# 30cm nano (16 liter) - Video update



## Koes (22 May 2011)

Hello aquascapers!

This is my first post on the forum. After reading and reading it is time to actually post something   

*Specs*
Tank: 16 liter (33x22x22)
Light: 2x 18watt PC
Filter: Eheim 2211 (inflow hard plumed, it has pros and cons)
Co2: Yes, big bottle (a bubble every 1-2 seconds)
Dosing: EI (Aquarebel NPK and Iron)
Substrate: Old ADA Amazonia

*Flora* 
Hemianthus callitrichoides
Hemianthus micranthemoides
Cryptocoryne wendtii brown & green
Anubias barteri var. barteri
Anubias barteri var. nana
Bolbitis heudelotii
Moss

*Fauna*
Boraras brigittae & merah
Crossocheilus siamensis
Caridina japonica







Cheers!


----------



## Stu Worrall (22 May 2011)

*Re: 30cm nano (16 liter)*

wonderful tank and pictures koes, thats some wood sticking out!

How do you find the bolbitus in the nano, does it grow a bit too large as im thinking of uing it in my nano?

PS, welcome to the forum


----------



## Koes (22 May 2011)

*Re: 30cm nano (16 liter)*

Thank u Stu!

Yes, the bolbitus gives some problems with the large leaves, but it takes a few weeks before they are so big. Before that happens I cut them down near the rhizome. Usually there are already twice as many leaves under the old leaves.

Glen


----------



## nayr88 (22 May 2011)

*Re: 30cm nano (16 liter)*

Glen that's a stunning little tank mate!

Really healthy and so many leaf textures and shades  in such a small tank and it all goes so well.
All with just a NPKmix and iron? I have the aquarebel ferts, but couldn't get my head around dosing, so was doing. 2 pumps of each flow grow spezial N and npk a day in my 20L...


----------



## LondonDragon (22 May 2011)

*Re: 30cm nano (16 liter)*

Great looking tank, very healthy too  congrats


----------



## Gill (22 May 2011)

*Re: 30cm nano (16 liter)*

Lovely Little tank, And Also Like the Use of color in the planting.


----------



## Koes (22 May 2011)

*Re: 30cm nano (16 liter)*



			
				nayr88 said:
			
		

> Glen that's a stunning little tank mate!
> 
> Really healthy and so many leaf textures and shades  in such a small tank and it all goes so well.
> All with just a NPKmix and iron? I have the aquarebel ferts, but couldn't get my head around dosing, so was doing. 2 pumps of each flow grow spezial N and npk a day in my 20L...



Thank you!
Dosing ferts can be nerv racking   
I used the values per week from the EI article as a starting point. (http://ukaps.org/EI.htm)

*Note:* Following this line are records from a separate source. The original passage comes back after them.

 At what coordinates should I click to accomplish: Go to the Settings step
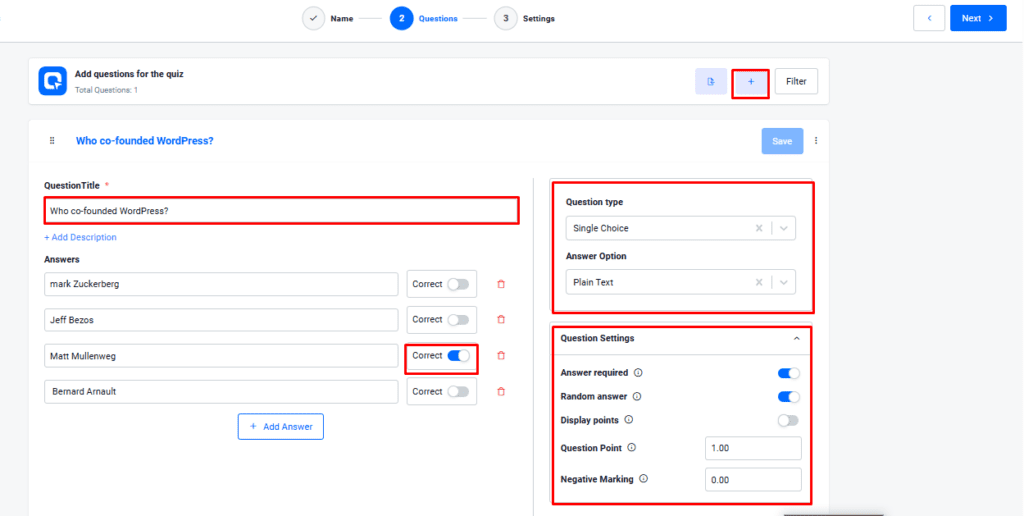click(x=506, y=18)
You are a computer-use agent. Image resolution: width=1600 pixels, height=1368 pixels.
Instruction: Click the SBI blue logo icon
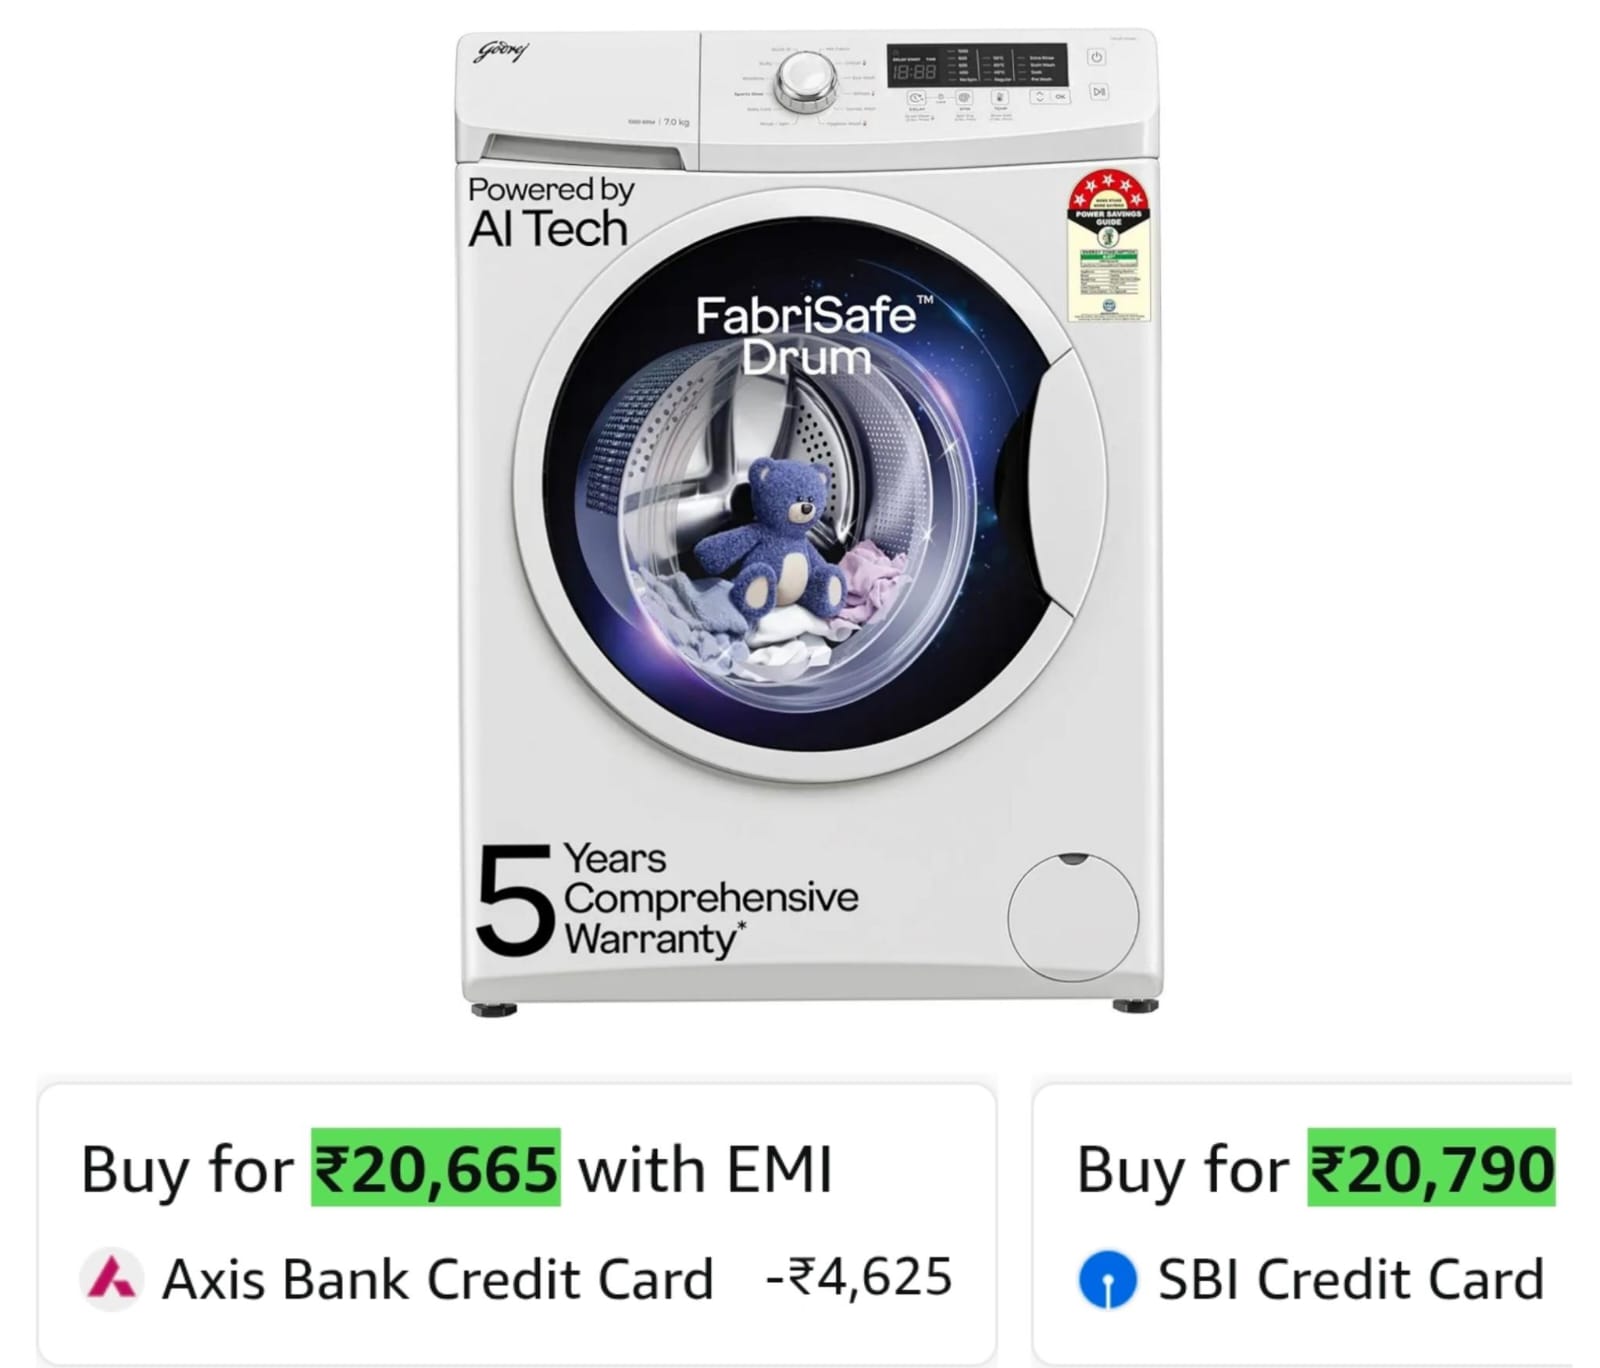tap(1107, 1279)
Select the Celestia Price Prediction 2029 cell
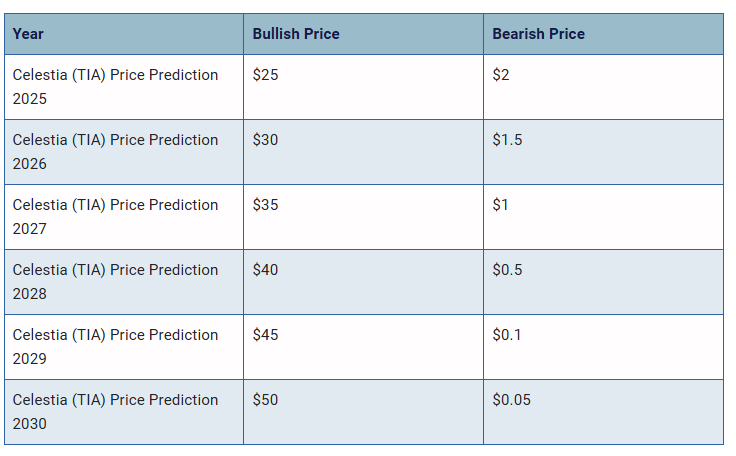 [124, 347]
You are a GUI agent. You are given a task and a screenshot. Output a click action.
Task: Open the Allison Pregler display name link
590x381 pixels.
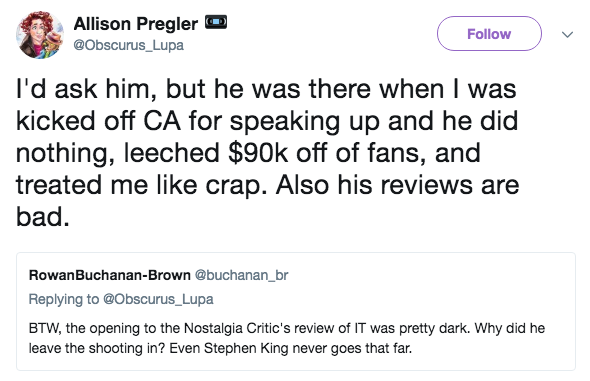pyautogui.click(x=136, y=24)
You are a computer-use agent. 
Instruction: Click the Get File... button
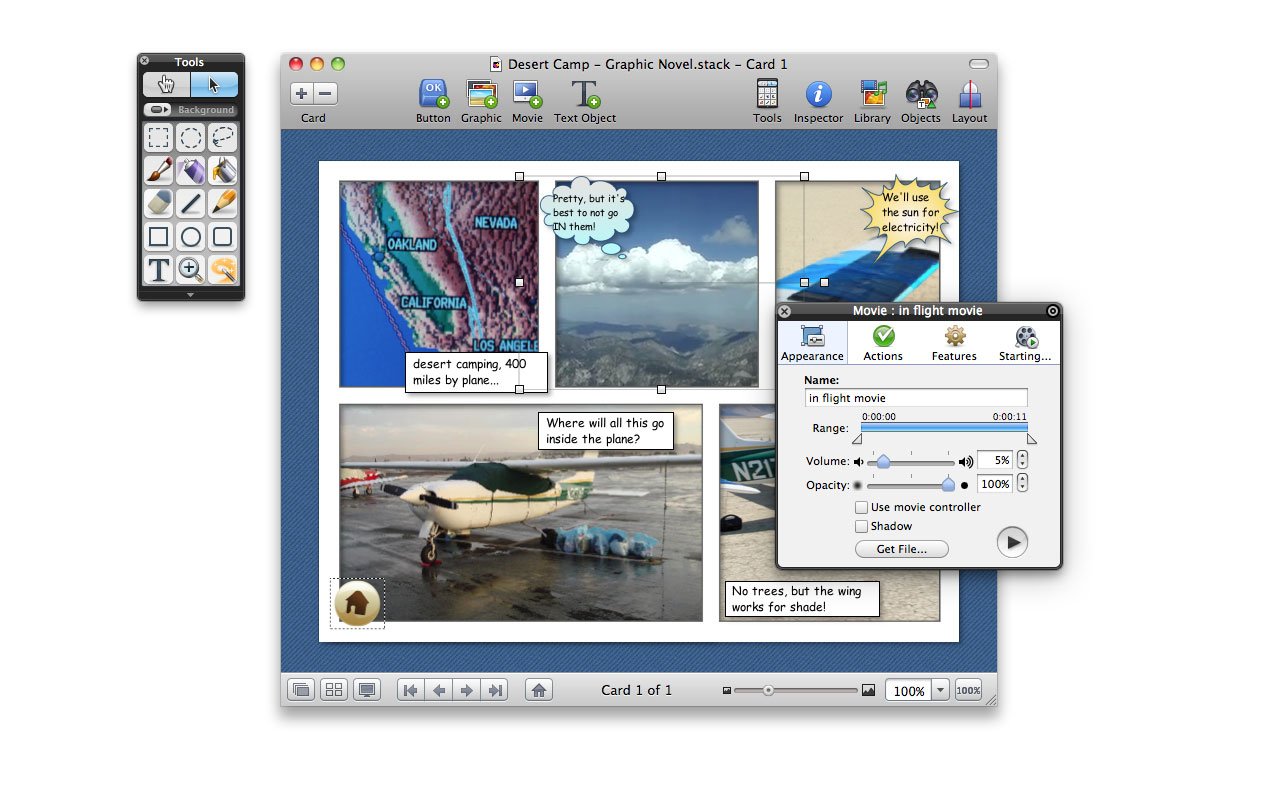pyautogui.click(x=901, y=549)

Aquarebel has a dosing-calculator on there site (http://www.flowgrow.de/growcalc.php)
This way it is easy to find your desired ppm/week or day, especially if you are using different products.

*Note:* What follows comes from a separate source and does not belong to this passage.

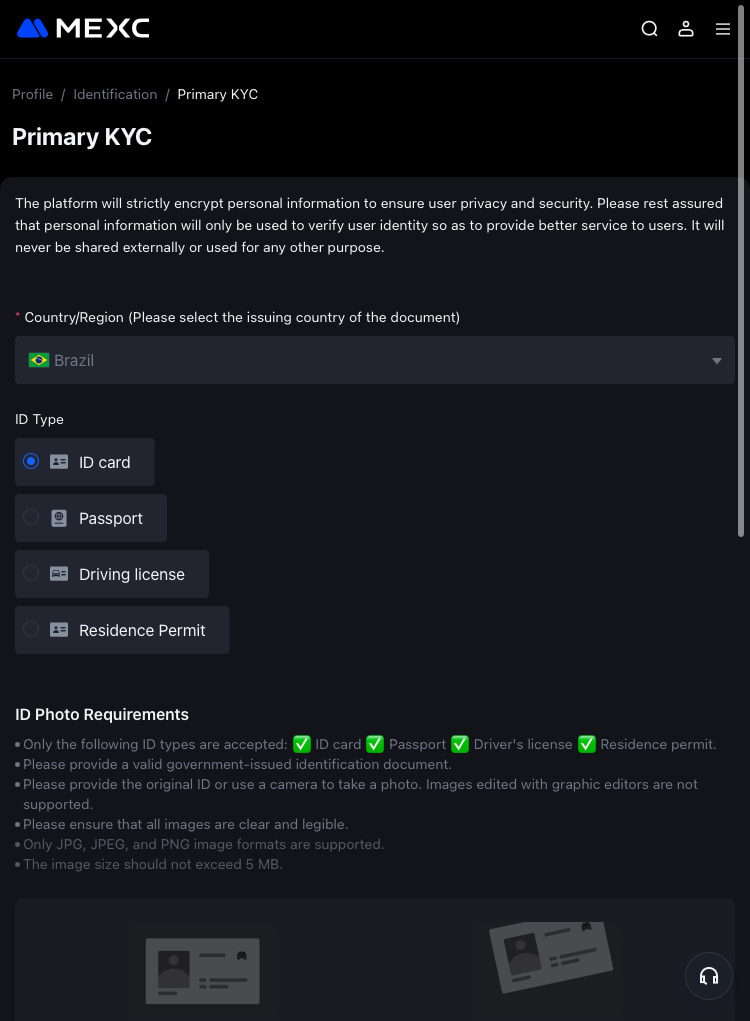Click the front-facing ID example image
This screenshot has height=1021, width=750.
[x=203, y=970]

I'm dosing 5 days, monday till friday.
day 1 - npk - 2ml
day 2 - iron - 3ml
day 3 - npk - 2ml
day 4 - iron - 3ml
day 5 - npk - 2ml

npk = 6ml
iron = 6ml

keep in mind that i have the "eisenvoldunger" ,it has less iron than the "flowgrow".

For 20liter about the same values would be a weekly dosing of 10ml npk and 3ml flowgrow.
I would not dose special N unless you need a nitrate booster.

I now see that my dosing is a bit low because i always thought my tank was just 12liter, but you see it is not exact science, you can always adjust a bit. The important factor is that there are always enough ferts of every kind for the plants. Most trouble come if you missing 1 or 2 ferts, plants start to flower, die or algae's show up.

Glen


----------



## Koes (12 Jun 2011)

*Re: 30cm nano (16 liter) - Video update*

Quick video impression.
Testing/playing with new camera and editing software.


----------



## Garuf (12 Jun 2011)

This scape deserves a hanging light! It's beautiful but that light... It spoils all the hard work.


----------



## twg (23 Jun 2011)

I actually really like that light! Where did you get it?

I've never had any joy with Amano's in an open top tank of similar size. Have you had any jumpers?

Stunning little tank, very inspiring.


----------



## Orlando (24 Jun 2011)

Very nice looking 30cm


----------



## Sentral (29 Jun 2011)

Very very nice tank, so well executed! Inspiring...


----------



## ShaunWhite (1 Jul 2011)

Wow, i love the look of this tank, congrats.


----------



## sarahtermite (19 Dec 2011)

I love this tank, and the video's excellent. There's so much of interest, both in the plants, the composition and the acivity of the shrimps and fish interacting with their environment. I could watch it for hours!


----------